Tuesday, May 13, 2025

Walt Disney and Assorted Other Characters

 



Regular readers of this blog will note that I have never hidden my admiration for the work of Jack Kinney. Though Kinney had worked on some of the Disney feature films (including directing the Pink Elephants scene from Dumbo (1941)) and continued working after leaving Disney (he directed the Mr. Magoo feature 1001 Arbian Nights (1959)), he is often seen to his best advantage in the cartoon shorts he directed for the Disney studio. He was the closest thing the Disney studio had to a Tex Avery and his cartoons (often starring Goofy or Donald Duck) are marked by their wild and wacky sense of humor. This wild sense of humor is often felt throughout this book as he looks back on his days at Disney with the type of satiric humor one might expect from a creator of such funny cartoons. Though his humor here is often cruder and more foulmouthed than anything he could have gotten away with in a Disney cartoon, there is no doubt that this book was written by the same man who created these classic funny cartoons. To make this book even more fun, Kinney has filled it with his own illustrations, often very funny little cartoons featuring caricatures of all those he worked with at Disney.   
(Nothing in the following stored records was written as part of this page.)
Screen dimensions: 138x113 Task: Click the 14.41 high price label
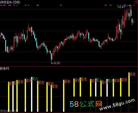(x=121, y=7)
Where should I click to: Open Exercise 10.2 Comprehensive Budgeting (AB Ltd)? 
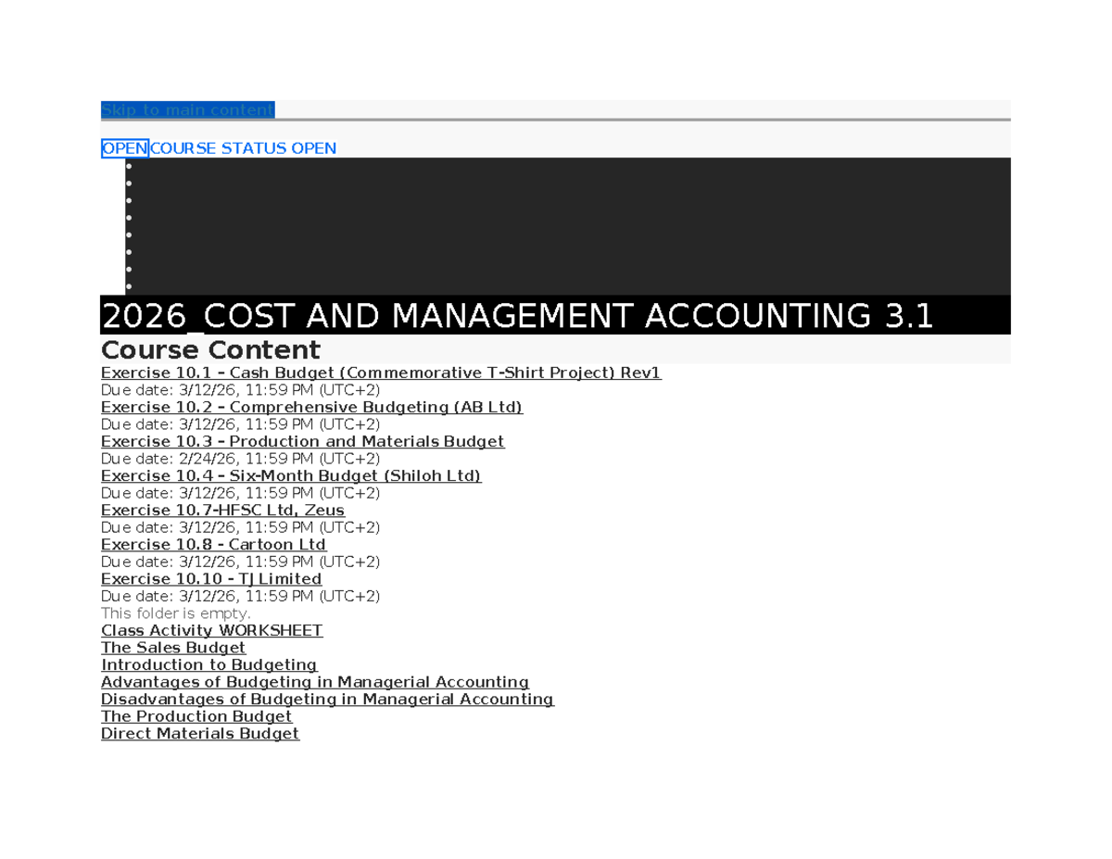pyautogui.click(x=311, y=407)
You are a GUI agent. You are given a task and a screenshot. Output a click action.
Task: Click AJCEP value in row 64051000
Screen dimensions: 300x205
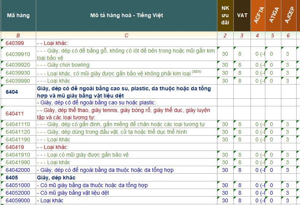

Yet even with how funny this book is, it is not the humor that makes this book indispensable for fans of Disney and classic animation. What makes it so special is the peek it provides into what it was really like to work at the Disney studio during its golden age. There have been many great books that give us historical or critical insight into Disney films, but there are very few that give us an in-depth peek into the people who made them. Reading this book, I felt like I was there along with them. Besides just Kinney we get a personal glimpse at quite a few other Disney artists including Roy Williams, Mike Balukas, Earl Hurd, Ted Sears, Harry Reeves and many more. We often learn about them through humorous antidotes many of which are quite funny, but it is the great inside look into the people who made these films and the environment they made them in that make these essential to Disney fans. The look at Walt Disney himself is also fascinating to read. Most accounts of Walt either paint him as some sort of saint or a devil. Kinney here shows him as neither, acknowledging him as both a genius and a flawed induvial. He tells of how he was often a hard task master and how difficult he could be to work for, while also acknowledging the importance he had to making the Disney films as great as they were. He also provides a fair and even-handed look at what it was like working for Disney. He does not paint it as an idyllic place but as a place that helped make the films he worked on as something he could be incredibly proud of. It is obvious that these films could have been made in any other environment. 

This book also includes a great and well written introduction by film historian and critic Leonard Maltin, which echoes how grateful us Disney fans are for this book existing. 

This is essential reading for every Disney fan.